The Variables headers are as they appear in the table above, representing many more socioeconomic factors the can be tied with Hate crimes.

#Load necessary packages
library(tidyverse)
## ── Attaching core tidyverse packages ──────────────────────── tidyverse 2.0.0 ──
## ✔ dplyr     1.1.4     ✔ readr     2.1.4
## ✔ forcats   1.0.0     ✔ stringr   1.5.1
## ✔ ggplot2   3.4.4     ✔ tibble    3.2.1
## ✔ lubridate 1.9.3     ✔ tidyr     1.3.0
## ✔ purrr     1.0.2     
## ── Conflicts ────────────────────────────────────────── tidyverse_conflicts() ──
## ✖ dplyr::filter() masks stats::filter()
## ✖ dplyr::lag()    masks stats::lag()
## ℹ Use the conflicted package (<http://conflicted.r-lib.org/>) to force all conflicts to become errors
library(ggplot2)
library(dplyr)


#Load Data from Github
Hate_crime_dataset <- read.csv("https://raw.githubusercontent.com/fivethirtyeight/data/master/hate-crimes/hate_crimes.csv")

Subset the data

Since the article talks about the relationship between income inequality, represented in Gini index, and the Hate crimes rate per 100K let’s filter the data-set to remove unwanted variables.
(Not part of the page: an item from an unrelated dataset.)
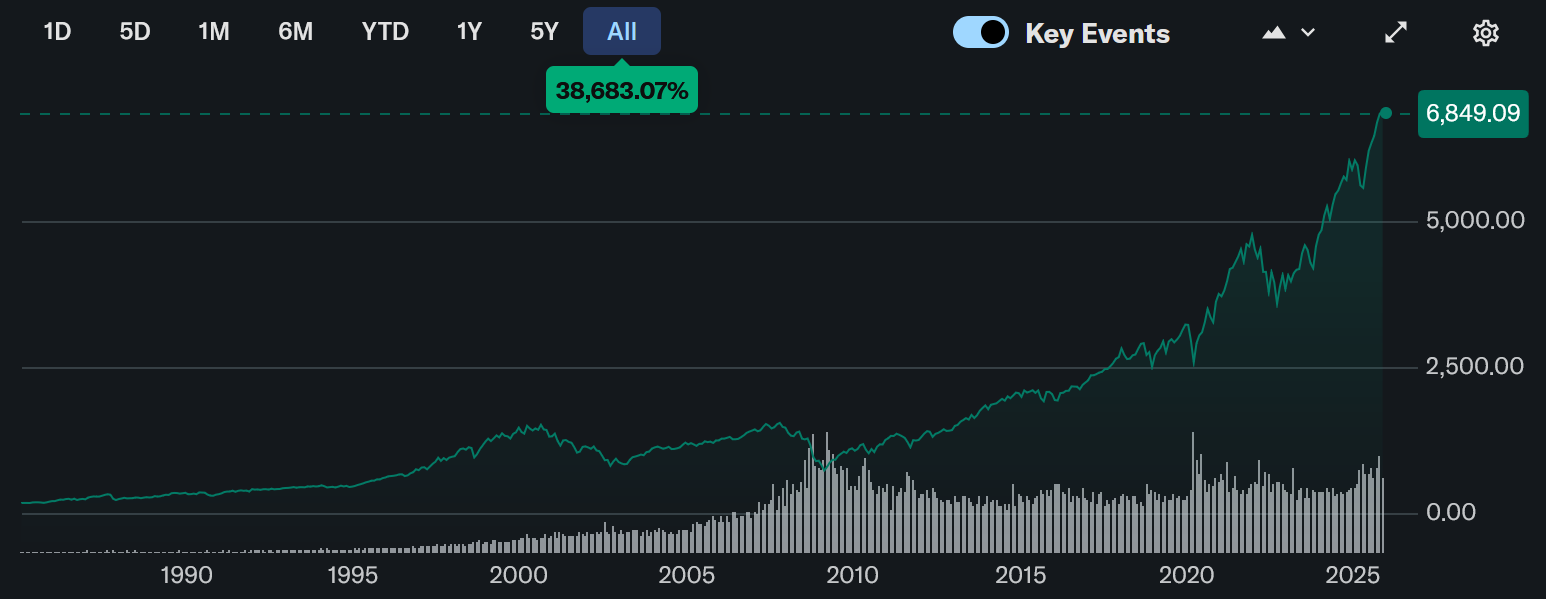Select the 6M time range
Viewport: 1546px width, 599px height.
coord(295,32)
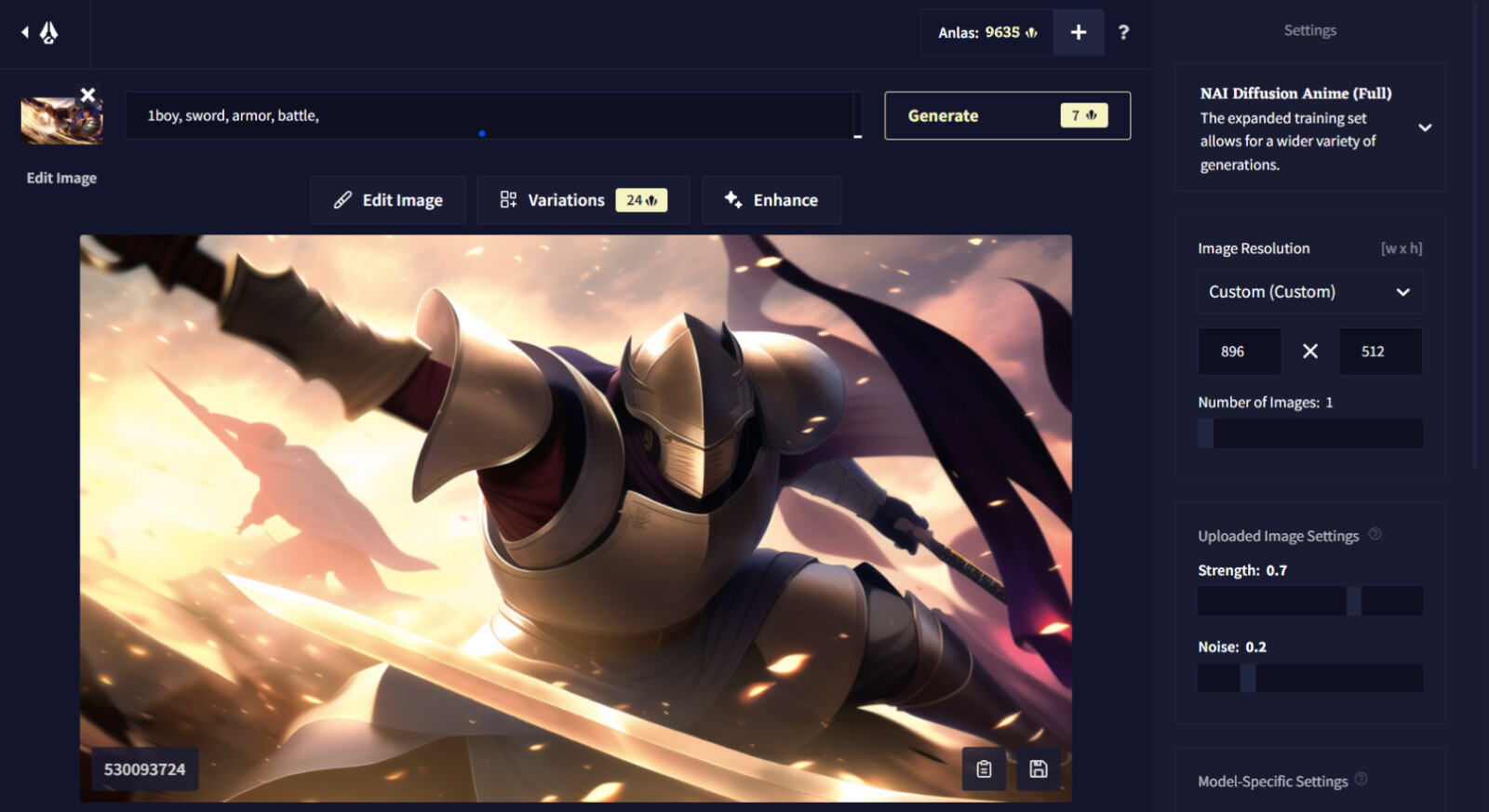
Task: Open help via question mark icon
Action: [x=1123, y=33]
We will remove all variables except State, Gini index, Hate crime rate reported by FBI and SPLC

#Subset and remove excess variables 

Hate_crime_subset <- select(Hate_crime_dataset, 
                         select = c(state, gini_index, hate_crimes_per_100k_splc,avg_hatecrimes_per_100k_fbi  ))

#remame columns  

colnames(Hate_crime_subset) <- c("State",  "Gini_index", "Hate_crime_rate_SPLC","Hate_crime_rate_FBI" )

Looking at the Dataset

The article stated that the factor that affected the likelihood of hate crimes occurring is income inequality, which is presented in our dataset by Gini Index. Below we will create two plot to visualise the correlation between income inequality and crime rates. Note that a Gini index of 0 represents perfect equality, while an index of 1 implies perfect inequality. Note that the data are missing some values for some state which were not reported.

In the code below, we will trim our data sets for easier view and create two plots that support the article findings:

## `geom_smooth()` using formula = 'y ~ x'
## Warning: Removed 4 rows containing non-finite values (`stat_smooth()`).
## Warning: Removed 4 rows containing missing values (`geom_point()`).

ggplot(data = Hate_crime_subset, mapping = aes(x= Gini_index, y= Hate_crime_rate_FBI)) + 
  geom_point( size = 4)+
  geom_line(colour = "red")+
  geom_smooth(method = lm, se = F)+
  labs(title= "Hate Crime to Gini Index (FBI)")
## `geom_smooth()` using formula = 'y ~ x'
## Warning: Removed 1 rows containing non-finite values (`stat_smooth()`).
## Warning: Removed 1 rows containing missing values (`geom_point()`).

Conclusion:

Looking at the two plots above a clear coloration is presented in both data. However, more reporting channels can provide more data supporting causation, considering the limitations of both processes of reporting.